Hinzu kommt, dass in den Ländern, in denen das Wahlalter auf kommunaler Ebene bereits gesenkt wurde - auch das können Sie ja nachlesen -, keine wesentliche Steigerung der Wahlbeteiligung festzustellen ist. Oder behaupten Sie das Gegenteil? BÜNDNIS 90/DIE GRÜNEN fordert eine Abänderung des Kommunalselbstverwaltungsgesetzes dahingehend, dass auf kommunaler Ebene verpflichtend Jugendbeiräte eingerichtet werden und die Beteiligung Jugendlicher an allen sie betreffenden Entscheidungen in der Gemeinde verpflichtend werden soll.

Dazu kann ich nur sagen - vielleicht haben Sie es noch nicht gewusst -, wir haben in diesem Haus 1997, also vor 20 Jahren, im saarländischen KSVG die Beteiligung von Kindern und Jugendlichen als Kann-Bestimmung festgeschrieben. 20 Jahre ist das her. Mit einer Änderung in eine gesetzliche Beteiligungspflicht und der Einführung einer festgelegten Form von Jugendarbeit kann für sich alleine genommen keine Verbesserung der Beteiligung Jugendlicher erreicht werden. Bestenfalls hat man durch Mitwirkung von privilegierten und bildungsnahen Jugendlichen eine Alibibeteiligung geschaffen. Das wollen wir mit Sicherheit nicht. Weniger privilegierte oder benachteiligte Jugendliche werden sich durch ein gesetzlich verankertes Recht auf Beteiligung nicht gewinnen lassen. Wir müssen das interessant machen. Wir müssen Politik interessant machen und wir müssen verständlich sein. Vielmehr besteht sogar die Gefahr, dass sie noch weniger wahrgenommen werden, weil sie nicht öffentlich in den Beteiligungsgremien in Erscheinung treten oder sich äußern dürfen. Das ist nämlich die Wahrheit.

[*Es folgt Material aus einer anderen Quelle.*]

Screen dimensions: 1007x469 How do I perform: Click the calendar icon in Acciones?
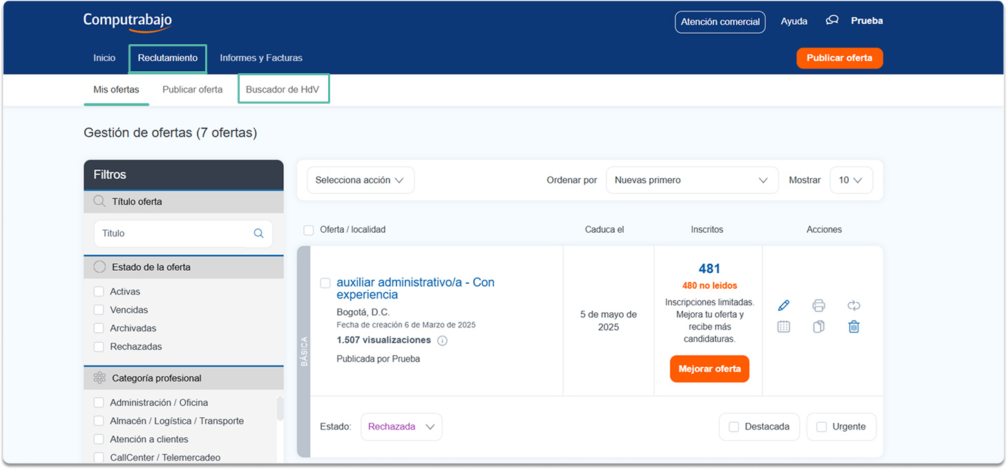coord(783,327)
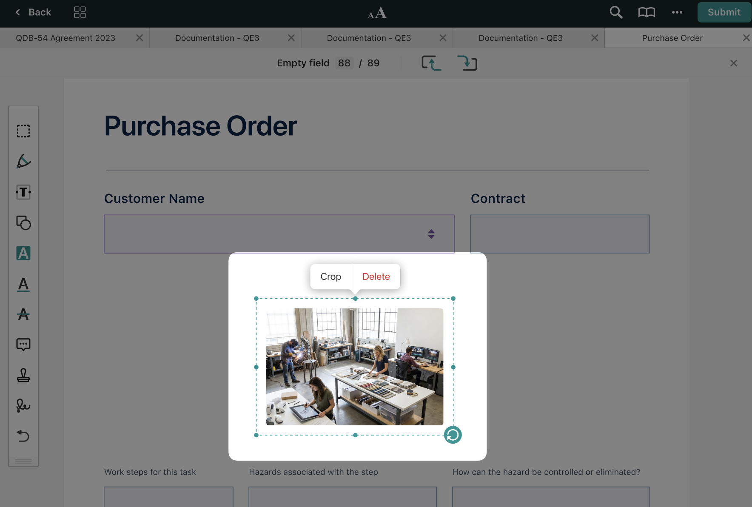Delete the selected image
Screen dimensions: 752x507
pos(376,277)
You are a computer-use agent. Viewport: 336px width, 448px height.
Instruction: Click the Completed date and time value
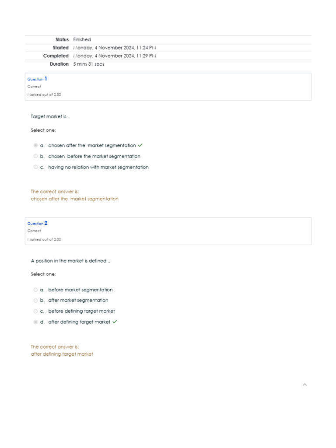point(115,56)
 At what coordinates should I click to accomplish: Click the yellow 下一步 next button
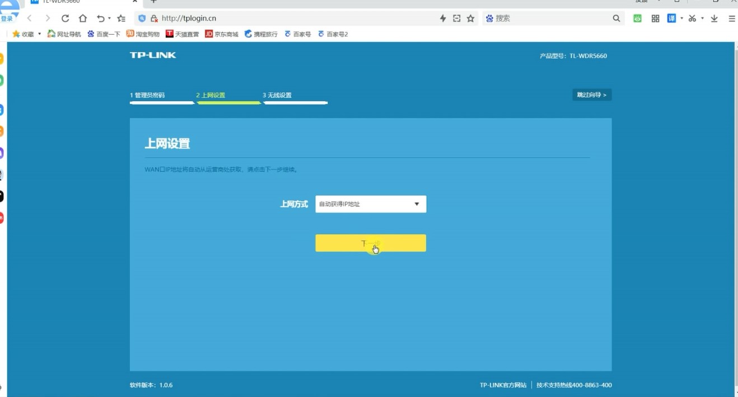pyautogui.click(x=371, y=243)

Gerade bei der Thematik gesetzliche Änderungen für mehr Beteiligung von Kindern und Jugendlichen ist also aus meiner Sicht zu betonen, dass diese sich nur durch positive Wirkung entfalten kann. Sie muss durch vielfältige zielgruppenorientierte und sozialpädagogisch begleitete Maßnahmen - lieber Sebastin Thul, da stimme ich zu - im Rahmen von Jugendarbeit, im Rahmen von Jugendbildungsarbeit, ergänzt werden.

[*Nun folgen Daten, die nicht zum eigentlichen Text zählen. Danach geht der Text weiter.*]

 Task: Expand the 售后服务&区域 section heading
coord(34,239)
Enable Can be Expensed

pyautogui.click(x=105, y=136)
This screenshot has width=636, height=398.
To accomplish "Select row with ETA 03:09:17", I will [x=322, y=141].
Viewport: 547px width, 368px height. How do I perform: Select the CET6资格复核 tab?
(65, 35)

Was müssen wir also tun? Viele Reden halten? Das bringt uns auch keine jungen Wähler. Das bringt uns auch keine interessierten Jugendlichen, die mit uns gerne wie alle Parteien, die hier sind, Politik machen würden. Ich sage, wir müssen die Beteiligung von Kindern und Jugendlichen ohne gesetzliche Änderungen fördern, indem wir stärkere Anreize für wirklich kreative Projekte in diesem Bereich schaffen.

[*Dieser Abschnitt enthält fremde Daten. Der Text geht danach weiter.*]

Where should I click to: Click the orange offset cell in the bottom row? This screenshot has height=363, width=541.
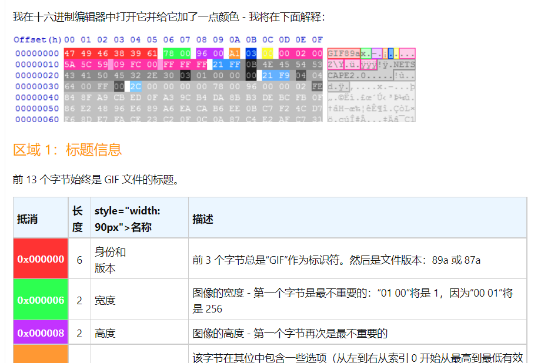(41, 355)
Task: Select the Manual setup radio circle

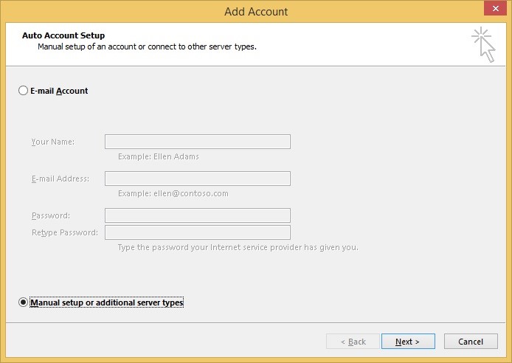Action: coord(23,303)
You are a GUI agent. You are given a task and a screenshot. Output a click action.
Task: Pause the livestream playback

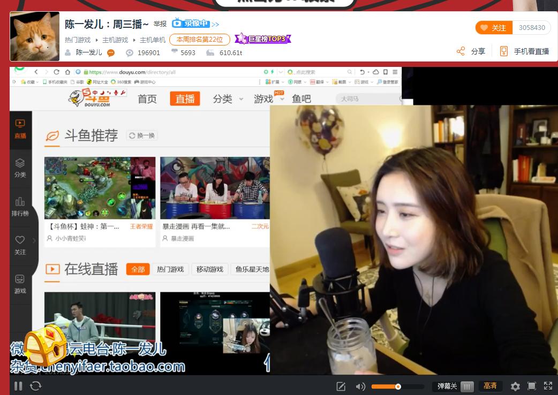click(x=18, y=386)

Mein Haus hat dazu einen Weg gewählt. Kinderund Jugendbeteiligung wird künftig stärker als bisher gefördert werden. Zu diesem Zweck hat mein Haus gemeinsam mit dem Deutschen Kinderhilfswerk den

(Ministerin Bachmann)

„Länderfonds Saarland für Beteiligung von Kindern und Jugendlichen“ initiiert. Die Fördersumme für dieses Jahr ist 20.000 Euro. Es werden sowohl innovative Projekte mit beispielhafter Wirkung gefördert als auch Grundlagenprojekte, die beteiligungsorientierte Arbeitsformen erproben, auch der Landesjugendring. Wie oft bin ich in diesem Hause und überreiche die Schecks, wenn es innovative und gute Projekte sind. Gerade im Landesjugendring vereinen sich die Jugendlichen von vielen Organisationen, um letztendlich ihre Jugend- und Kinderprojekte dort vorzustellen.